Na cultura ocidental, o termo "vazio" geralmente se vincula a algo depreciativo, que deve ser evitado. Um dos provérbios mais conhecidos e citados pelos anciões de costume luso brasileiro declara que "cabeça vazia é oficina do diabo". Esta perspectiva certamente possui raízes no pensamento católico, cuja influência pós cartesiana contribuiu para a divisão do bem e do mau. Entretanto, a parábola da xícara de chá está compreendida noutro contexto, sob um ponto de vista completamente diferente. Trata-se, portanto, de um profundo conto Zen.
Antes apresentar a parábola da xícara de chá, um breve comentário pertinente àquele provérbio é necessário, pois ele nunca fez tanto sentido como atualmente. Quantas pessoas à sua volta estão tentando dar sentido para suas vidas através de coisas que, por mais complexas que possam ser, simplesmente não possuem valor algum? Certamente você conhece alguém que esteja desnorteado o suficiente para abrir os acessos de sua mente para as trivialidades do mundo sem perceber que, na realidade, está sofrendo ansiosamente com as influências da mídia, governo, religião etc.
Para estas pessoas, que mais parecem mecanismos articulados por entidades malignas, somente o conhecimento os libertarão. Não se trata de ler jornais, revistas e didáticos, muito menos de assistir documentários, filmes e novelas no intuito de se informar, pois o ato de conhecer está muito além da mera percepção das informações. Aliás, nenhuma escritura, pronunciamento ou imagem é capaz de gerar sabedoria, uma vez que esta é o resultado obtido através do processo de conversão interior do significante em significado — e a parábola a seguir tem a ver com isso.
Certa vez, Nan-In, um conhecido mestre japonês contemporâneo da Restauração Meiji (iniciada no ano de 1868), recebeu um professor universitário que queria lhe inquirir sobre o Zen. Sem perder tempo, o acadêmico logo iniciou um prolongado discurso meramente intelectual sobre todas as suas dúvidas.
Enquanto o professor universitário tagarelava sem parar sobre todo aquele turbilhão de questionamentos que lhe ocorriam, Nan-In gentilmente lhe servia chá em sua xícara, enchendo-a na mesma proporção em que suas perguntas eram incessantemente realizadas, até o líquido começar a transbordar pela borda.

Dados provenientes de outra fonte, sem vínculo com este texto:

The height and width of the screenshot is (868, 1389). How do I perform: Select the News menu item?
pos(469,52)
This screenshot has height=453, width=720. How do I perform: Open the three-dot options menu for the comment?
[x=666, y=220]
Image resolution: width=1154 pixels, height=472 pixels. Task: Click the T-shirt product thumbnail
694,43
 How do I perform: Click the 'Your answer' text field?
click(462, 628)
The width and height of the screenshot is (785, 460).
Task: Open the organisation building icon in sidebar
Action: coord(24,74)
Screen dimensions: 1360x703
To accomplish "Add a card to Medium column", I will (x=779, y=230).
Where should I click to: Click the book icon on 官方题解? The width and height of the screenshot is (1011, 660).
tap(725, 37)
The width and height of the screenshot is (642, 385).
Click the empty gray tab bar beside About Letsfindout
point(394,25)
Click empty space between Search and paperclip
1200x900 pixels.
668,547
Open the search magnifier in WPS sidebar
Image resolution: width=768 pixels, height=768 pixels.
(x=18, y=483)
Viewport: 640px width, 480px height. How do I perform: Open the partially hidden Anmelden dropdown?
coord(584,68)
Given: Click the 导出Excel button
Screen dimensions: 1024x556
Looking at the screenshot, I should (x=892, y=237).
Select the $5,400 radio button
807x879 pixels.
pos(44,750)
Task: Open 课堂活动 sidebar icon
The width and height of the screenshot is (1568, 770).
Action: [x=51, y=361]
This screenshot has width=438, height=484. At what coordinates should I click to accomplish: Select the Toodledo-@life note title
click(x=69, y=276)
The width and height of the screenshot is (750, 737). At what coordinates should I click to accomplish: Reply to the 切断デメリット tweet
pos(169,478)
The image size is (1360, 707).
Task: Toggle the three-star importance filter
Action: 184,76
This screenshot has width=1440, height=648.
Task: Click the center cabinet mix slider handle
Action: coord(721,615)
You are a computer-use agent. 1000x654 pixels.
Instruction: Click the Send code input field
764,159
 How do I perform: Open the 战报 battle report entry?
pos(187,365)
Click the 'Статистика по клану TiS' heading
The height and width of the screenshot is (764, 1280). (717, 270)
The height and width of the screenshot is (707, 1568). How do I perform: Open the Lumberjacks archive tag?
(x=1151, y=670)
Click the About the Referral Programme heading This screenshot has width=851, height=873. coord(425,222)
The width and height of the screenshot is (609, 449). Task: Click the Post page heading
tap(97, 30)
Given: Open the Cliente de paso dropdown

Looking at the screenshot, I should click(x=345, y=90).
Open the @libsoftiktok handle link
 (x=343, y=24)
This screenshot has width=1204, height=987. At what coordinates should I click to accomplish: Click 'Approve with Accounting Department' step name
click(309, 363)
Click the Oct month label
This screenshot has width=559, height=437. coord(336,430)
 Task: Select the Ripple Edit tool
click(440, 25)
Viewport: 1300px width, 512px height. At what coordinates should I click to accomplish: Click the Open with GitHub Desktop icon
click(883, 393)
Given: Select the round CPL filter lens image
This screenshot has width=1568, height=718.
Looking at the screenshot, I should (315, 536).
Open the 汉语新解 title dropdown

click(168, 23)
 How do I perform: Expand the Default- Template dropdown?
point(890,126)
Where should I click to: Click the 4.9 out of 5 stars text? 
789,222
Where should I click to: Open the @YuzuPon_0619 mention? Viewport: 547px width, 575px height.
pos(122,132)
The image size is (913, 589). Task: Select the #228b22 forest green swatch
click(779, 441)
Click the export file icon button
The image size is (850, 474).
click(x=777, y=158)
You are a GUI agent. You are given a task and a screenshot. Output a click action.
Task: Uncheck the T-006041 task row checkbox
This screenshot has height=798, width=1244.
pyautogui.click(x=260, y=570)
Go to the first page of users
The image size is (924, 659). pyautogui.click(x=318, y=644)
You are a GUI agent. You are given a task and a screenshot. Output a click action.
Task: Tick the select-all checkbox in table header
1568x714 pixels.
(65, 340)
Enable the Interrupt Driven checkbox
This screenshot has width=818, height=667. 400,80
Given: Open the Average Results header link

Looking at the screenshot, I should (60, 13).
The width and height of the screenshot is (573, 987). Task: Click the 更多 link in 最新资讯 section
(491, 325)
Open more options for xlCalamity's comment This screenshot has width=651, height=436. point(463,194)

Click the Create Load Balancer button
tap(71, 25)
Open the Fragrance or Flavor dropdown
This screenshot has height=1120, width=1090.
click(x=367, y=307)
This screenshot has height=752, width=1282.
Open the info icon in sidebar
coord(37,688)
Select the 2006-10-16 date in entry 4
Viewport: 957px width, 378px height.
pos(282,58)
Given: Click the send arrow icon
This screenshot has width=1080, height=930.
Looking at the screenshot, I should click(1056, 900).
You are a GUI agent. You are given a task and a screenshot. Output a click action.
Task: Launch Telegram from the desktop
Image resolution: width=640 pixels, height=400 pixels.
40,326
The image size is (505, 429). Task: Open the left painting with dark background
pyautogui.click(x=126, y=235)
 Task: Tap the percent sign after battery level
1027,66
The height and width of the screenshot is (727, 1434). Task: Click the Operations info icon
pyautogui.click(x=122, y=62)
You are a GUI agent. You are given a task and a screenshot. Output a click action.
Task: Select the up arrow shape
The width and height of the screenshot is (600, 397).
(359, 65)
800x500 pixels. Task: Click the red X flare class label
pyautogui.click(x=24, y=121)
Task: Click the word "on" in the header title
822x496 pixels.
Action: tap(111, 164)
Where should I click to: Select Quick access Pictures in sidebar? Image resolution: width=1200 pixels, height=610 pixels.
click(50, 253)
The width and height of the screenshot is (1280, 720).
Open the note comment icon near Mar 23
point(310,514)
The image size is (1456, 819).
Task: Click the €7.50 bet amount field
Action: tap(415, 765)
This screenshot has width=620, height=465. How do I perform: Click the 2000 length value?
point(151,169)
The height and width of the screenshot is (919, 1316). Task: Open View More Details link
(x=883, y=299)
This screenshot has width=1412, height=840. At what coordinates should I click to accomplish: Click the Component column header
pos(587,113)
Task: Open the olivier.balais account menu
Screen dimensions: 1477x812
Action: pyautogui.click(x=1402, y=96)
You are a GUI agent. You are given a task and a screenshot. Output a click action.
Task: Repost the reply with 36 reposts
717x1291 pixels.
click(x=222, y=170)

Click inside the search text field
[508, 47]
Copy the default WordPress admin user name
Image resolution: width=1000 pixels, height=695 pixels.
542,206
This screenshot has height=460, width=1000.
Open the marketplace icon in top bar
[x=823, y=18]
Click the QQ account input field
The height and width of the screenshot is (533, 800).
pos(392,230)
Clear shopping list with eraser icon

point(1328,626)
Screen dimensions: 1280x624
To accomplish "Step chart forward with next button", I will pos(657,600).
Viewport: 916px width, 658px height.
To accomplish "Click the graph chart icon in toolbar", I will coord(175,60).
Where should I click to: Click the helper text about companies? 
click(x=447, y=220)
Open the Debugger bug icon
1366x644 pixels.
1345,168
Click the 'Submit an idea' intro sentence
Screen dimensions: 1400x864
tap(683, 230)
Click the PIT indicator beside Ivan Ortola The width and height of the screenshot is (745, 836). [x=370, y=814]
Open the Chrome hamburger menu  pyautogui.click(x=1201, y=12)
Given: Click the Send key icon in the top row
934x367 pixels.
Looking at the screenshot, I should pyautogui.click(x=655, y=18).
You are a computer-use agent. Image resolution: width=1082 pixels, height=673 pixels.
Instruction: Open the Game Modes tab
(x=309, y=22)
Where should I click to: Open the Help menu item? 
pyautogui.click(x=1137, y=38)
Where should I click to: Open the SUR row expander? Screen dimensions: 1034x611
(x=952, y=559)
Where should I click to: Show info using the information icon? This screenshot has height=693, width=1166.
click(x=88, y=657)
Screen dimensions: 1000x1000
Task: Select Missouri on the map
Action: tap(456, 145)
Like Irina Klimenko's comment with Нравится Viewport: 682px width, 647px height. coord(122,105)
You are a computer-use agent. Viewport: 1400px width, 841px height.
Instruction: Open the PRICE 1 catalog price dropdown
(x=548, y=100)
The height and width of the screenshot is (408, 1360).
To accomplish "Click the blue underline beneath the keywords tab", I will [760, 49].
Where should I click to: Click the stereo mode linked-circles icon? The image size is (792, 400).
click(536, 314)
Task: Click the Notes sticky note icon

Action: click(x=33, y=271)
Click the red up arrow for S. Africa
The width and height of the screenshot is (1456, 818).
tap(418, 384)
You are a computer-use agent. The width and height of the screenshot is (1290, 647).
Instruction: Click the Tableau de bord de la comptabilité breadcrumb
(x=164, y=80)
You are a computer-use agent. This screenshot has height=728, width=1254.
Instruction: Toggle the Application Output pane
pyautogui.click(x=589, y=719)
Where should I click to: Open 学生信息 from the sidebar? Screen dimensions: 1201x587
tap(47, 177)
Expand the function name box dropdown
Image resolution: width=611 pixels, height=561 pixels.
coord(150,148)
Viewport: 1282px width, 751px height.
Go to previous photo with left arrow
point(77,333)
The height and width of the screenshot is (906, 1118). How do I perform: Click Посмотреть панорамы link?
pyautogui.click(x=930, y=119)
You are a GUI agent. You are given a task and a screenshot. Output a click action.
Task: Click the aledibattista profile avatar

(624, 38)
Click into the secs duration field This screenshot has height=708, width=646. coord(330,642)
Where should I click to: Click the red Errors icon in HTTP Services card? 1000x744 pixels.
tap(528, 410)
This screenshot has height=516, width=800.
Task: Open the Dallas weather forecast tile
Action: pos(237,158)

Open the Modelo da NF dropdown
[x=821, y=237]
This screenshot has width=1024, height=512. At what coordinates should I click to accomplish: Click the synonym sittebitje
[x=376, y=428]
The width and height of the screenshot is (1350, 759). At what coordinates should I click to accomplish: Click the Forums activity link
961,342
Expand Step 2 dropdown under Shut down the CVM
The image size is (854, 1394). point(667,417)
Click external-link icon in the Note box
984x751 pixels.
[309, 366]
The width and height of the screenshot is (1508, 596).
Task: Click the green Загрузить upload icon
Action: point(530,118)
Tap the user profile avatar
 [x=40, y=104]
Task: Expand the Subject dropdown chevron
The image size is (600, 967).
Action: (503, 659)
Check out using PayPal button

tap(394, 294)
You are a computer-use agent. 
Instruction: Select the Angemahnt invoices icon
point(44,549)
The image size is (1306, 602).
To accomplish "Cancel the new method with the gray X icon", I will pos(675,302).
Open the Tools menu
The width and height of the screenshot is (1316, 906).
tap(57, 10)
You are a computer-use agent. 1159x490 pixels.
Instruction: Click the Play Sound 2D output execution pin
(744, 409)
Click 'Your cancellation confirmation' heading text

Observando impacientemente o chá transbordado pela borda, o acadêmico então decidiu intervir para que o mestre japonês percebesse que a sua xícara já estava completamente cheia, que ali não cabia mais nada! Com bastante paciência, Nan-In, então, disse-lhe: "assim como este recipiente, você se encontra inteiramente preenchido por opiniões e especulações; esvazie-se primeiramente para que eu possa lhe apresentar o Zen".
Este é o "vazio" da parábola da xícara de chá: uma condição mental para a absorção de novos conteúdos. Em outras palavras, alguém somente poderá conhecer realmente uma coisa se ela se esvaziar de seus pré julgamentos. Não há como explicar algo para quem somente diz: "ah, mas eu conheço isso diferente; ah, não foi assim que eu li; ah, dessa forma está errado". Se o cérebro aumentasse de tamanho todas as vezes que lhe ocorresse um pré conceito, as pessoas certamente iriam pensar com maior ponderação para que o órgão não transbordasse pelos ouvidos, olhos e boca.